First, download the imdb dataset.
./download_imdb.sh
Second, prepare the DuckDB database for correctness checking.
./build/build_database imdb.db
Build the project with the following commands:
cmake -S . -B build -DCMAKE_BUILD_TYPE=Release -Wno-dev
cmake --build build -- -j $(nproc)
You can run some quick unit tests that verify the correct execution of the program with:
./build/unit_tests
Execute the full query set with:
./build/run plans.json
Run individual queries (e.g. queries 1a
and 1b
) using:
./build/run plans.json 1a 1b
- Develop an efficient, in-memory join pipeline executor delivering high-performance across a wide range of hardware architectures and configurations.
- Evaluated on completely anonymized data and queries sampled from the Join Order Benchmark (J.O.B. on the IMDB Dataset).
- Input Data provided as in-memory, column-store, paginated tables. Produced output follows the same format.
- Join Execution Plan provided and optimized by PostgreSQL as a directed tree of Scan Nodes - representing input tables - and Join Nodes.
- Joins are performed only on integer fields, while Doubles and Strings can also appear in the result. Attributes can have null values.
- Example of a Join Plan:
- Analyze the Plan to classify columns as join fields, output-only attributes or unused.
- Unused columns are discarded. Remaining columns require fast random access.
- The vast majority of columns are fully packed without null values and can be accessed in place in constant time with a single division.
- Iterators are used when such columns are accessed serially to eliminate the division on the hot path.
- Remaining columns are copied in a contiguous array to enable random access.
- Strings are copied lazily only when they actually appear in the result using fast hardware instructions.
- Join execution can start early with output-only columns loaded lazily in the background.
- 99+% of columns never have to be loaded or are processed in the background, thereby approximating a completely zero-copy solution!
- Do not spend any time collecting stats in an attempt to beat Postgres’ plan optimizer.
- Hash table optimized for joins [1].
- Since inserts and lookups are not mixed, separate building and probing into distinct phases.
- Partition Data among workers to parallelize building.
- All the entries of the table live in one large contiguous block, massively improving cache locality.
- Use of
CRC
hardware instruction instead of off-the-shelf hash functions to hash in only a few cycles while maintaining adequate collision resistance. - Built-in bloom filter in the lower 16-bits of directory pointer and use of precalculated tags for containment check.
- Late Record Materialization to eliminate unnecessary data copies to reduce cache pollution.
- Each join materializes the column needed for the next join in the pipeline to improve memory access patterns.

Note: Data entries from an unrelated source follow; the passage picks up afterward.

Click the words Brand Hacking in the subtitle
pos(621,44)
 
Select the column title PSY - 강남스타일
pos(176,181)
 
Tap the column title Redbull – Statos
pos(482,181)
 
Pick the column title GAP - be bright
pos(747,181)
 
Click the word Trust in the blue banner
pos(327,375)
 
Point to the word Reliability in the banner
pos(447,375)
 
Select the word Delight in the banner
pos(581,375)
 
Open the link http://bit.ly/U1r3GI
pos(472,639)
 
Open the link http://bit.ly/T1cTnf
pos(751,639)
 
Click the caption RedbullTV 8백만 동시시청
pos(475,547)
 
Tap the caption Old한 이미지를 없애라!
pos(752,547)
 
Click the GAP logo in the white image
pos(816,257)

- Joins at the root of the tree materilaze the final output.
- Implement a Priority-Based Task Queue that dynamically assigns tasks on available hardware threads.
- Prioritize tasks that enable processing of interdependent joins.
- Morsel-driven Parallelism [2]: break down heavier jobs into self-contained tasks, each responsible for independently processing a smaller chunk of the data.
- Implement a lock-free chunk feeder mechanism to efficiently handle skew: tasks that finish early can dynamically “steal” pages from other tasks to balance workload.
- Each task independently produces paginated results and deposits them in dedicated per-worker slots without incurring any synchronization cost.
- Dynamic Job Batching for very small tasks to reduce overhead.
- Eliminate false sharing by properly aligning concurrently accessed data structures.
- Intermediate results are chunked and immediately forwarded so the next join in the pipeline can also progress while the data are still hot in CPU’s Caches.
- Completely lock-free pipeline implemented using atomic instructions to minimize synchronization overhead and enable finer granularity tasks.
- Every completed task executes part of the pipeline control logic - appropriately advancing pipeline state and kickstarting tasks for next stages or joins.
- Schedule further processing of the data to the same hardware thread that produced it - optimizing cache efficiency.